Page text:
ING proposes that the technical standards specifically clarify, under what circumstances a swap that is used to change the nature of interest on a financial liability will qualify as a hedge for the purposes of EMIR. On CCPs, ING recommends to add the extra general requirement that a CCP should give full disclosure to the regulator and their clearing members upon request on how it calculates initial margin in terms of models and model input details upon request. ING is supportive of the fact that the ESMA document already addresses concerns around duplication of reporting requirements with MIFID, so it is good to see that acknowledged with the proposal that TRs act to satisfy both regulatory requirements. ING does not believe the tremendous reconciliation effort that the current draft guidelines propose is balanced appropriately with the added value of such reconciliations especially with regard to (often non-financial) counterparties with less than 300 OTC Derivatives. A more detailed substantiation and alternative proposal is included in the following pages. With regard to TRs, ING recommends that all items in the section on exposures (section 2e) should in line with the referenced article 11 only apply to (collateral exchanged in the context of) OTC Derivatives.

Recorded data:
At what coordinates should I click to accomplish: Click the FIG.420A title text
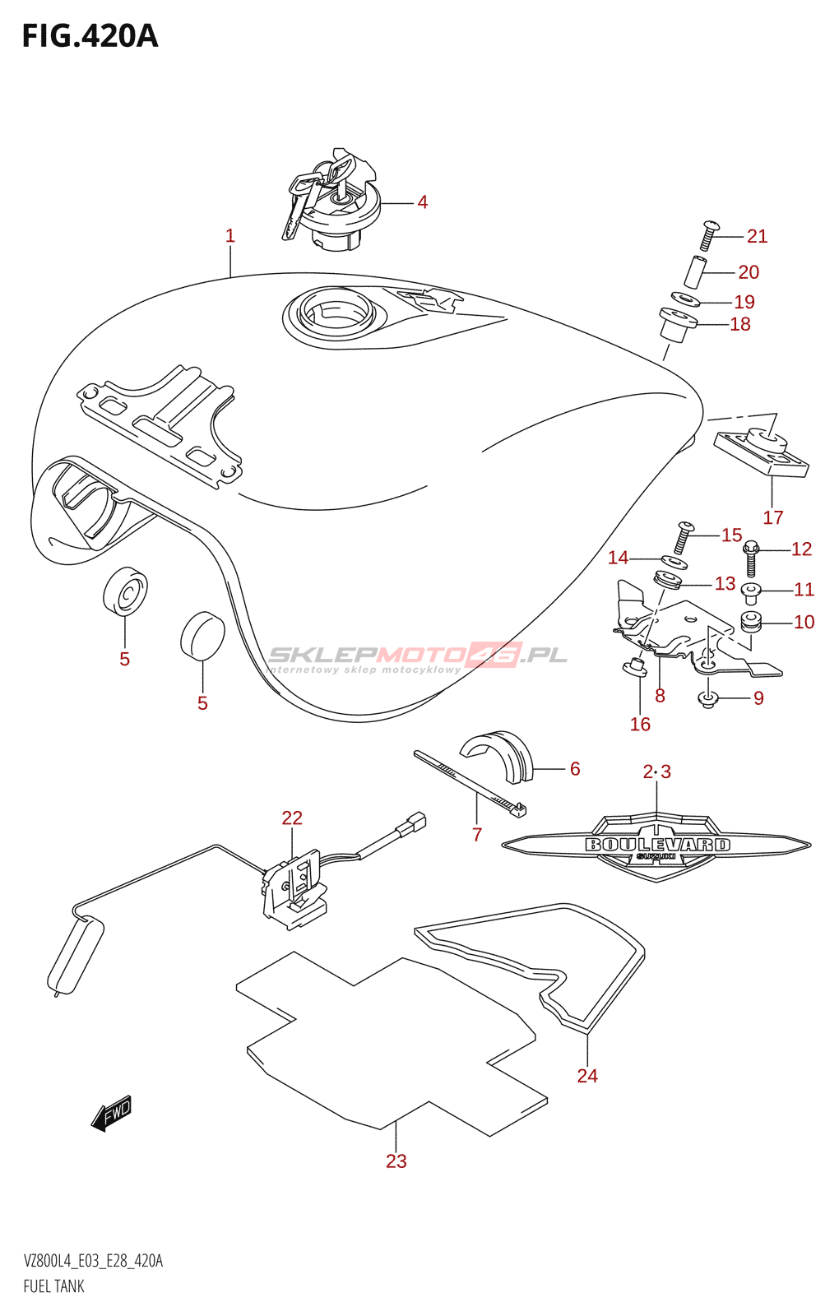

Task to carry out:
For each statement below, answer yes or no as to whether it agrees with the text on ING's positions, and quote the words of that text that decide it.
(a) ING wants a CCP to disclose, upon request, how it calculates initial margin to the regulator and its clearing members.
(b) ING considers the reconciliation effort in the current draft guidelines appropriately balanced with its added value.
(c) ING recommends that the items in the section on exposures apply to all derivatives, not only OTC Derivatives.

Solution to this task:
(a) Yes: "a CCP should give full disclosure to the regulator and their clearing members upon request on how it calculates initial margin"
(b) No: "ING does not believe the tremendous reconciliation effort that the current draft guidelines propose is balanced appropriately with the added value of such reconciliations"
(c) No: "should in line with the referenced article 11 only apply to (collateral exchanged in the context of) OTC Derivatives"